Cardiovascular diseases remain among the leading causes of death worldwide and are especially prevalent in developed countries. Myocardial infarctions, commonly known as “heart attacks”, are increasing and cause a significant number of deaths each year.
Heart attacks typically kill millions of heart muscle cells, leaving the heart weakened. Since mammals cannot regenerate heart muscle cells on their own, heart transplants are currently the only clinically viable option for patients suffering from (or likely to suffer from) heart failure. Since whole heart transplants are expensive and donors are difficult to obtain, it is not surprising that the medical community is looking for alternative therapies.
One promising strategy that has been steadily gaining ground is the use of human induced pluripotent stem cells (HiPSCs) for regenerative cardiac therapy. Simply put, HiPSCs are cells derived from mature cells that can be effectively “reprogrammed” into a completely different cell type, such as cardiac muscle cells (cardiomyocytes). By transplanting or injecting HiPSC-derived cardiomyocytes into damaged areas of the heart, it is possible to recover some of the lost functionality. Unfortunately, studies have reported that this approach may increase the risk of arrhythmias, posing a major obstacle to clinical trials.

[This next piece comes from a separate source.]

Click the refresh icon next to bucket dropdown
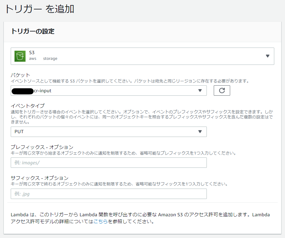 tap(222, 90)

In a recent study, a Japanese research team from Shinshu University and Keio University School of Medicine tested a new strategy for regenerative cardiac therapy that involves injecting HiPSC-derived “cardiac spheroids” into monkeys with myocardial infarction. This study, published on April 26, 2024, in the journal Circulationwas led by Professor Yuji Shiba of the Department of Medicine and Regenerative Sciences at Shinshu University.
The team included Hideki Kobayashi, the first author, and Koichiro Kuwahara from the Department of Cardiovascular Medicine at Shinshu University School of Medicine, as well as Shugo Tohyama and Keiichi Fukuda from the Department of Cardiology at Keio University School of Medicine. , among others.

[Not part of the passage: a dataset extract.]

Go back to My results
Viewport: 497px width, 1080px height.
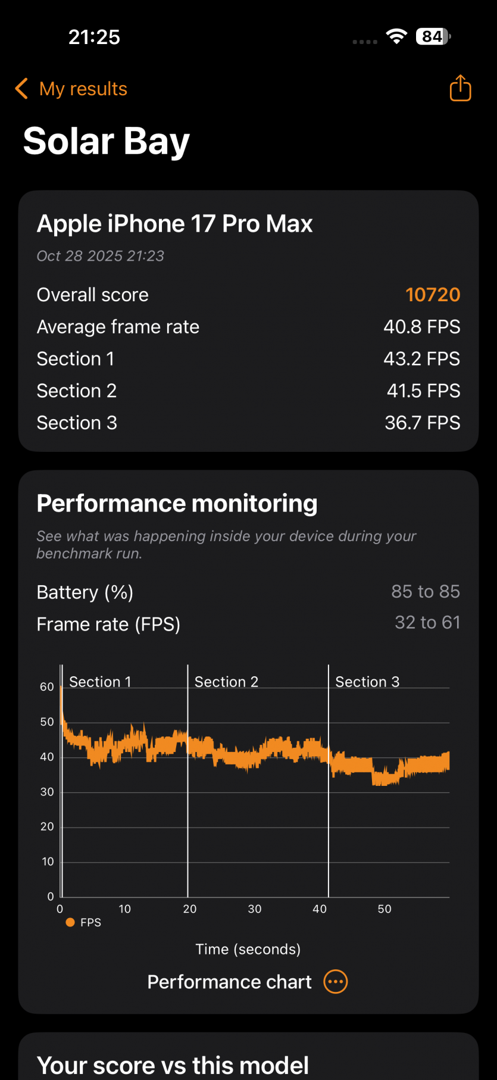pyautogui.click(x=83, y=89)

In their novel approach, the researchers cultured HiPSCs in a medium that led to their differentiation into cardiomyocytes. After carefully extracting and purifying cardiac spheroids (three-dimensional clumps of cardiac cells) from the cultures, they injected approximately 6 × 107 cells in the damaged hearts of cynomolgus macaques (fascicular macaca). They monitored the animals’ condition for twelve weeks, taking periodic measurements of heart function. They next analyzed the monkeys’ hearts at the tissue level to assess whether the cardiac spheroids could regenerate damaged heart muscles.
First, the team verified the correct reprogramming of HiPSCs into cardiomyocytes. They observed, through electrical measurements at the cellular level, that the cultured cells presented potential patterns typical of ventricular cells. The cells also responded as expected to several known drugs. Most importantly, they discovered that the cells abundantly expressed adhesive proteins such as connexin 43 and N-cadherin, which would promote their vascular integration into an existing heart.
The cells were then transported from the Keio University production facility to Shinshu University, located 230 kilometers away. The cardiac spheroids, which were stored at 4°C in standard containers, withstood the four-hour trip without problems. This means that extreme cryogenic measures would not be needed when transporting the cells to clinics, making the proposed approach less expensive and easier to adopt.
Finally, the monkeys received injections of cardiac spheroids or a placebo directly into the damaged cardiac ventricle. During the observation period, researchers noted that arrhythmias were very rare, and only two people experienced transient tachycardia (rapid pulse) in the first two weeks among the treatment group. Using echocardiography and CT scans, the team confirmed that the hearts of the treated monkeys had better left ventricular ejection after four weeks compared to the control group, indicating a superior blood-pumping capacity.
Histological analysis finally revealed that the cardiac grafts were mature and adequately connected to the preexisting tissue, consolidating the results of previous observations. “HiPSC-derived cardiac spheroids could serve as an optimal form of cardiomyocyte products for heart regeneration, given their simple generation process and efficacy.“comments Assistant Professor Kobayashi. “We believe that the results of this research will help solve the major problem of ventricular arrhythmia occurring after cell transplantation and greatly accelerate the realization of cardiac regenerative therapy.“he further adds.
Although tested in monkeys, it is worth noting that the cardiac spheroid production protocol used in this study was designed for clinical application in humans. “The favorable results obtained so far are sufficient to give the green light to our clinical trial, called LAPiS trial. We are already using the same cardiac spheroids in patients with ischemic cardiomyopathy,“comments assistant professor Kobayashi.
Let us all hope for a resounding success in the LAPiS trial, paving the way for expanded and effective treatment pathways for people suffering from heart problems.